_To do_: What lines in the data below mention the string "computer"? Copy them out.

_Provided records_:

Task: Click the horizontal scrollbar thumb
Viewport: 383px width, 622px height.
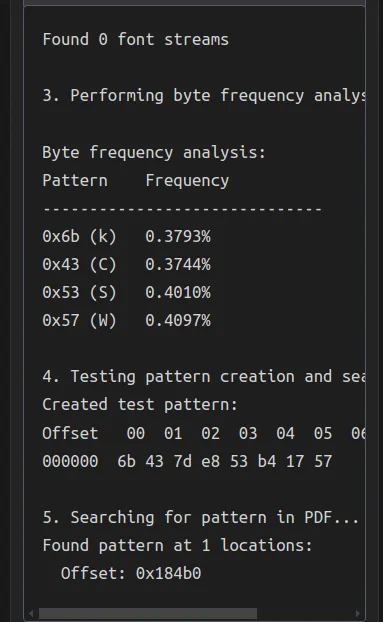Action: [148, 613]
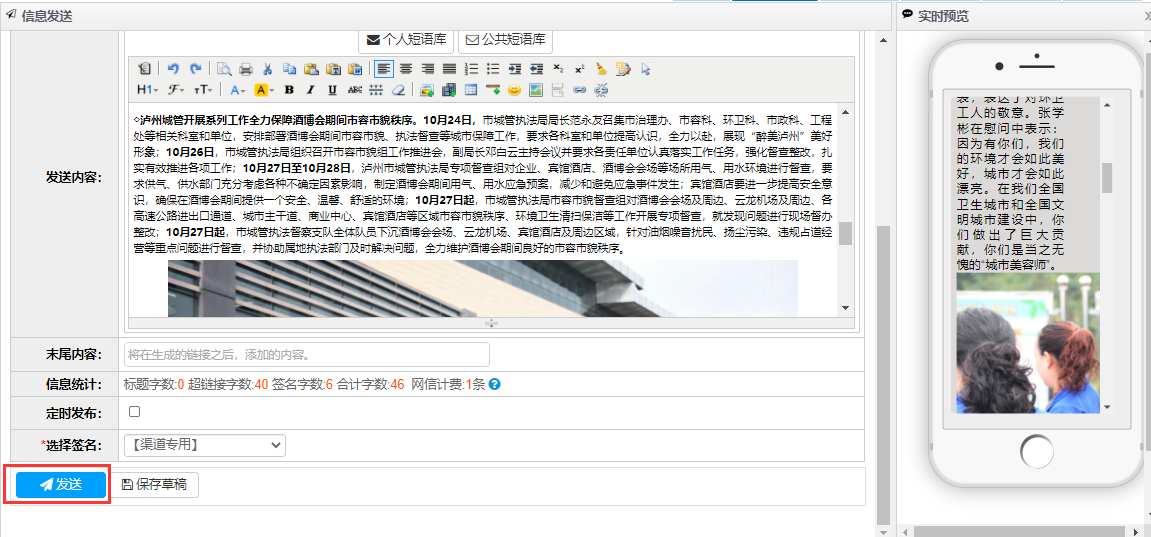Click the scissors cut icon
Viewport: 1151px width, 537px height.
(268, 69)
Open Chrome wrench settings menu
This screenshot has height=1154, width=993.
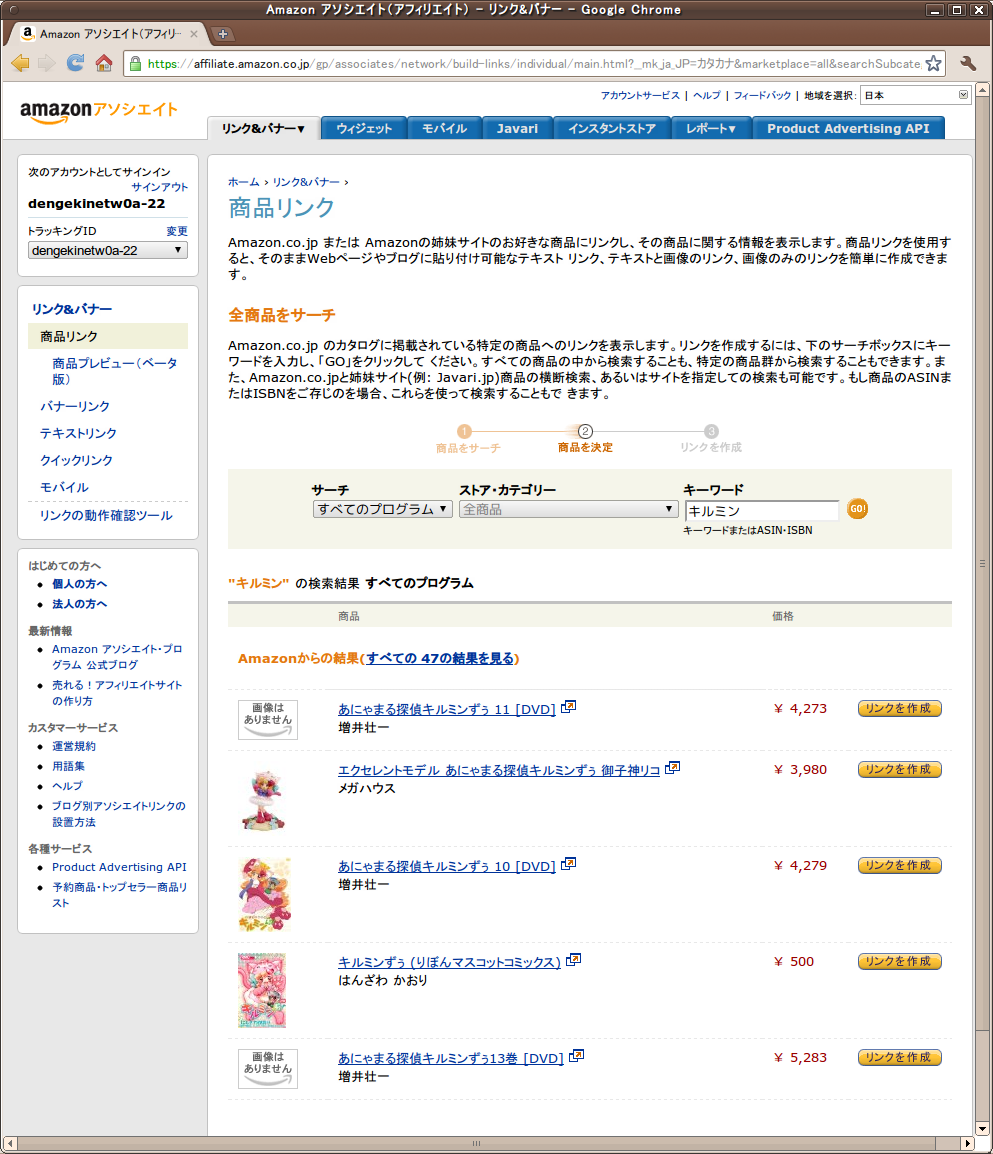(967, 63)
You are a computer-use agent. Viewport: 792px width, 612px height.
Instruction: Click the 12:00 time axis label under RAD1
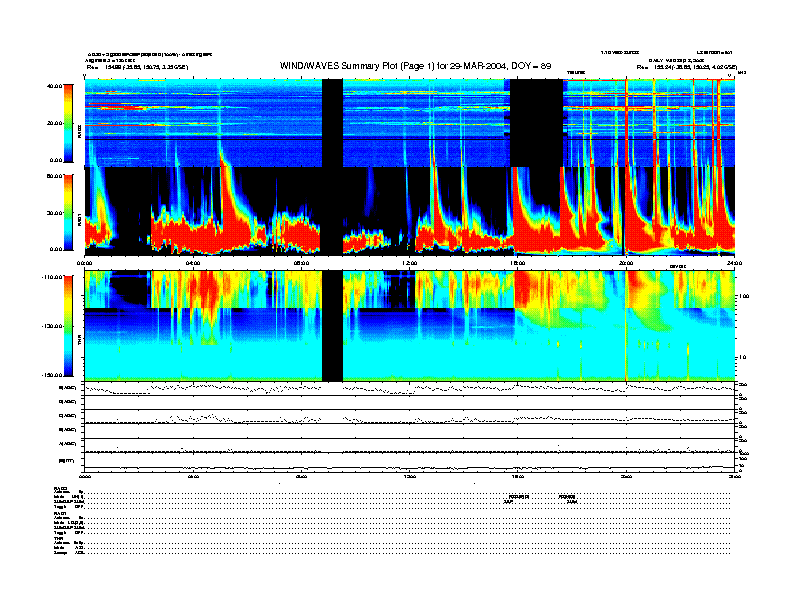point(409,263)
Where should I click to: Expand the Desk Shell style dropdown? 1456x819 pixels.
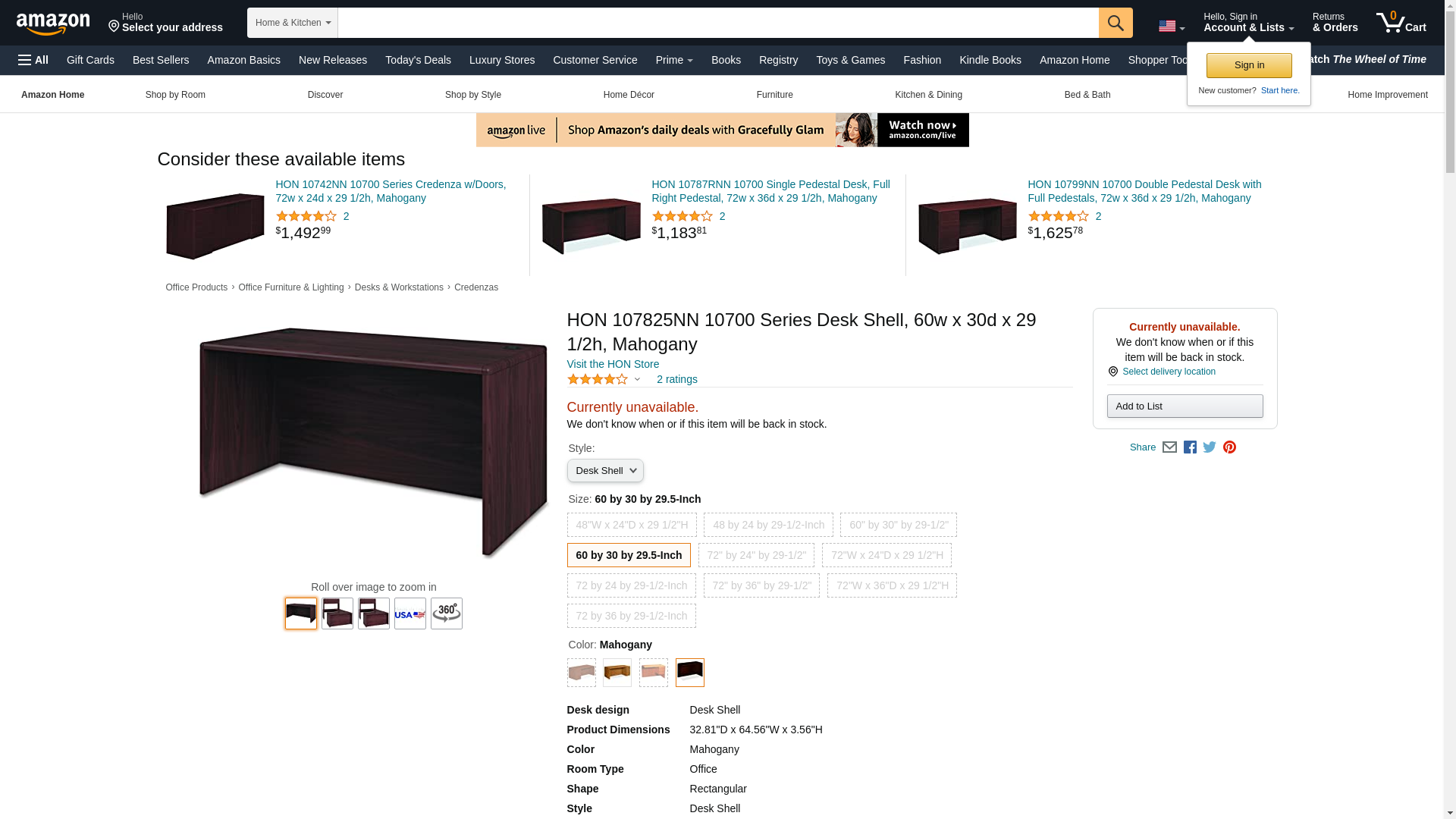(605, 471)
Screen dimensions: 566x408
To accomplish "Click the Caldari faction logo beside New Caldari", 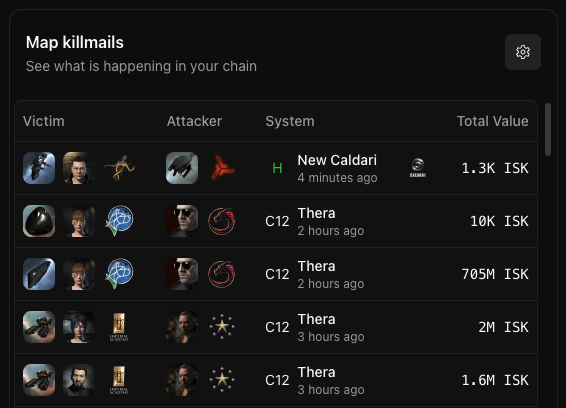I will [418, 168].
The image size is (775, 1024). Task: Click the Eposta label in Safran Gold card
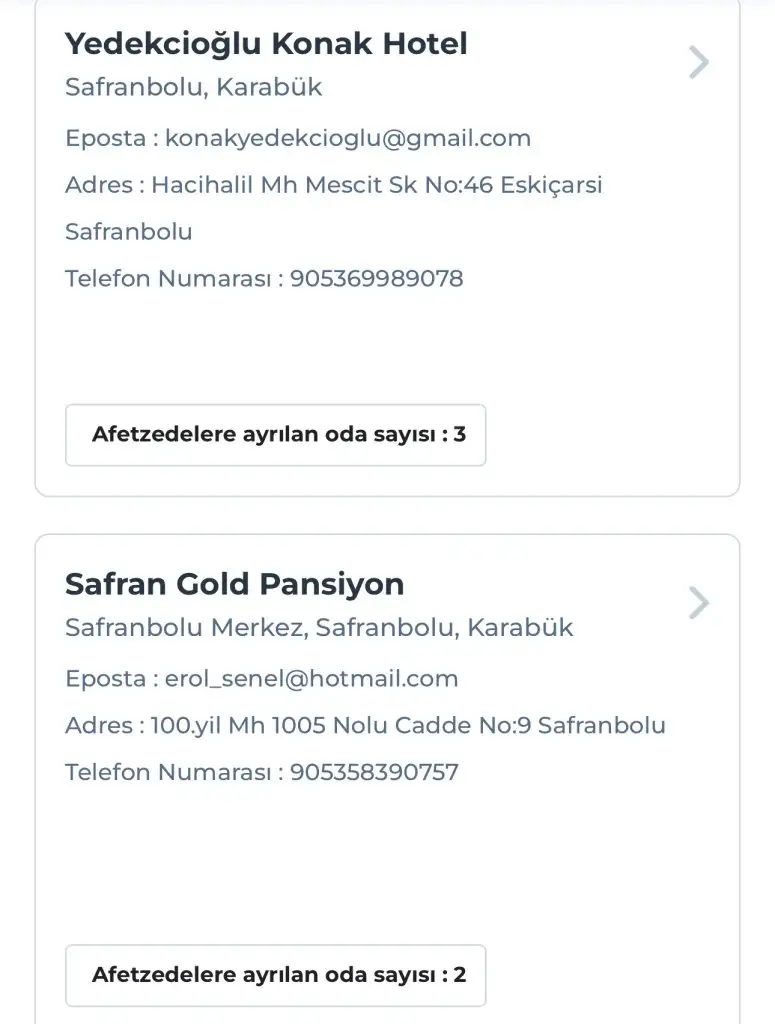105,679
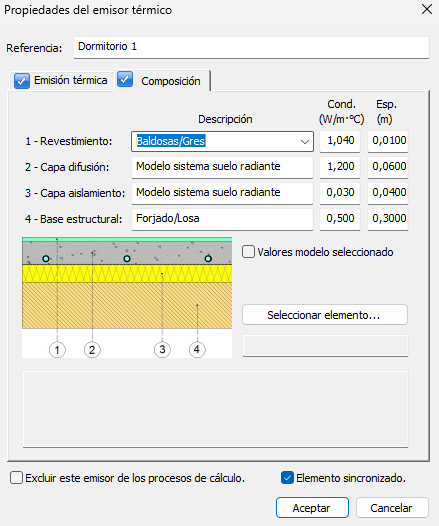Uncheck Elemento sincronizado
Image resolution: width=439 pixels, height=526 pixels.
tap(287, 477)

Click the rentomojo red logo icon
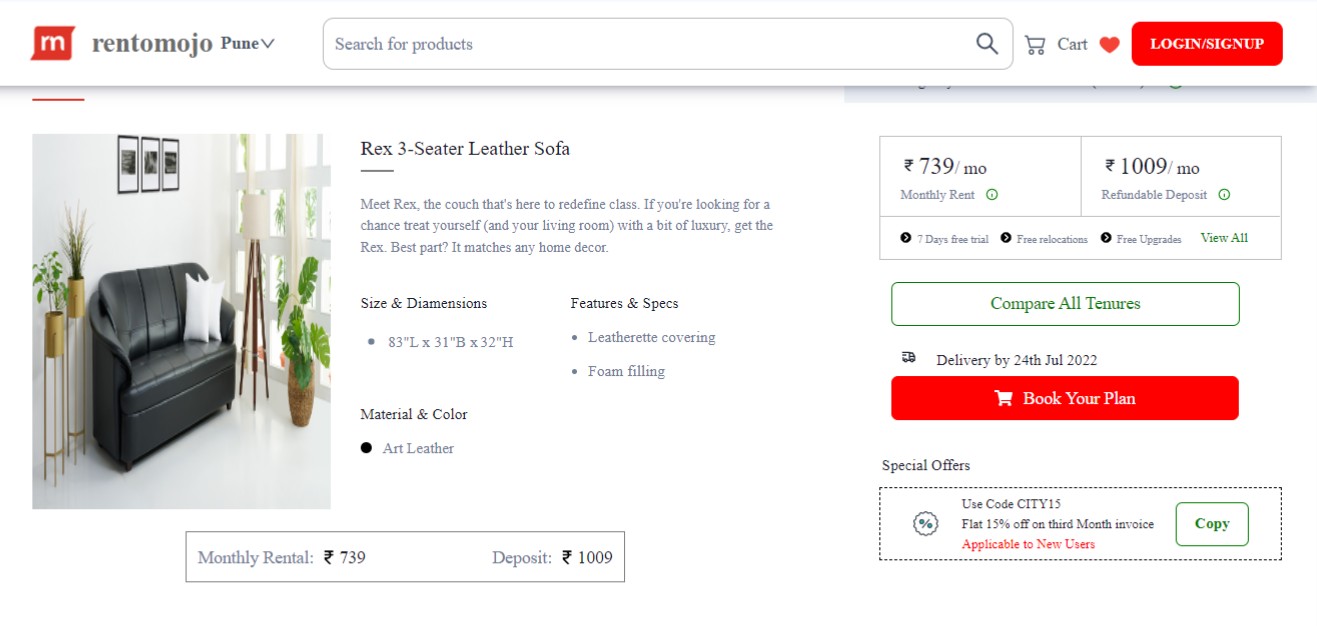pos(53,43)
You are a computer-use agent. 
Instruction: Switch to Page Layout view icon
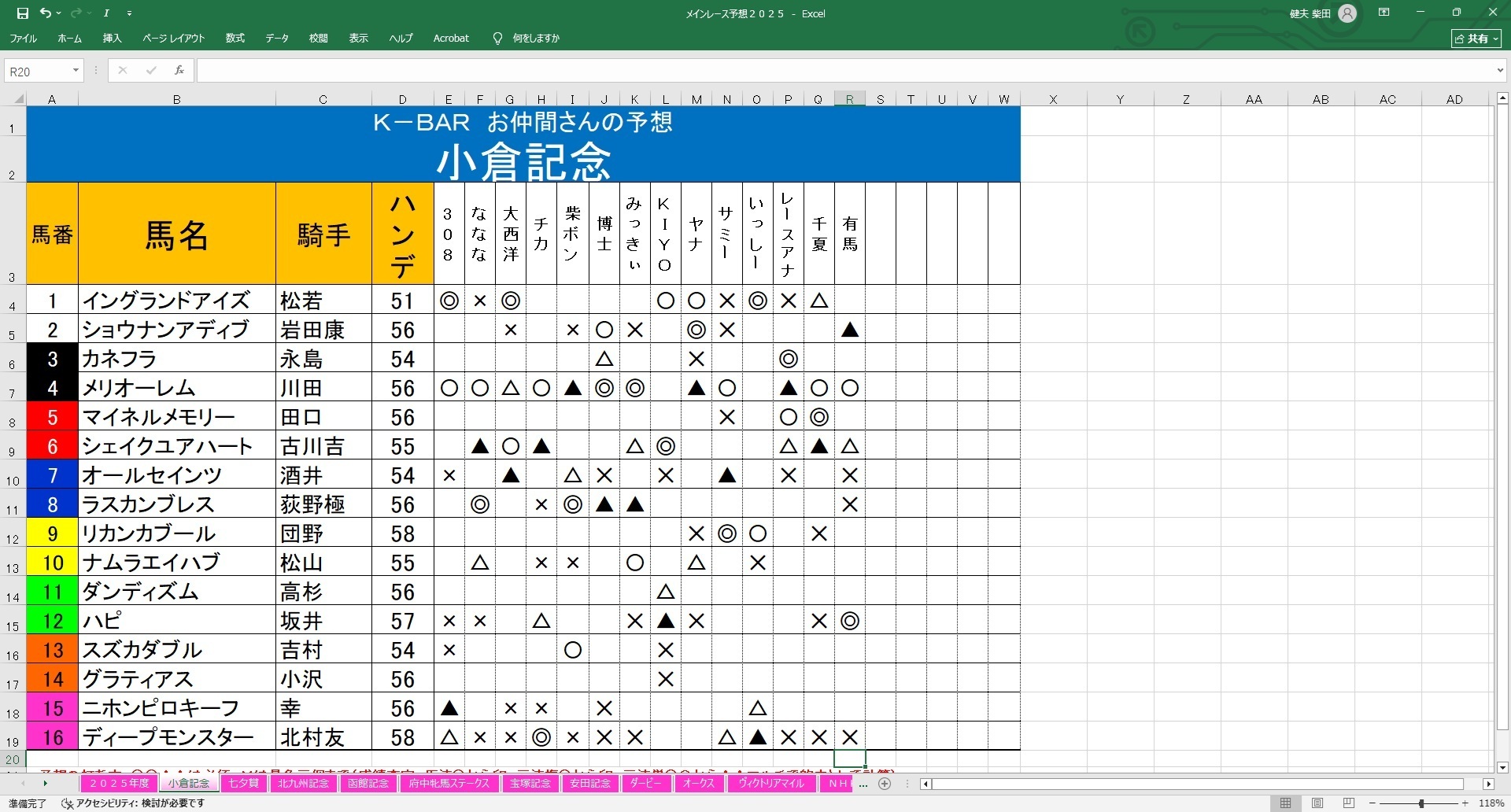1317,803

_Response area_:
You are a computer-use agent. Viewport: 792px width, 612px height.
You are a computer-use agent. 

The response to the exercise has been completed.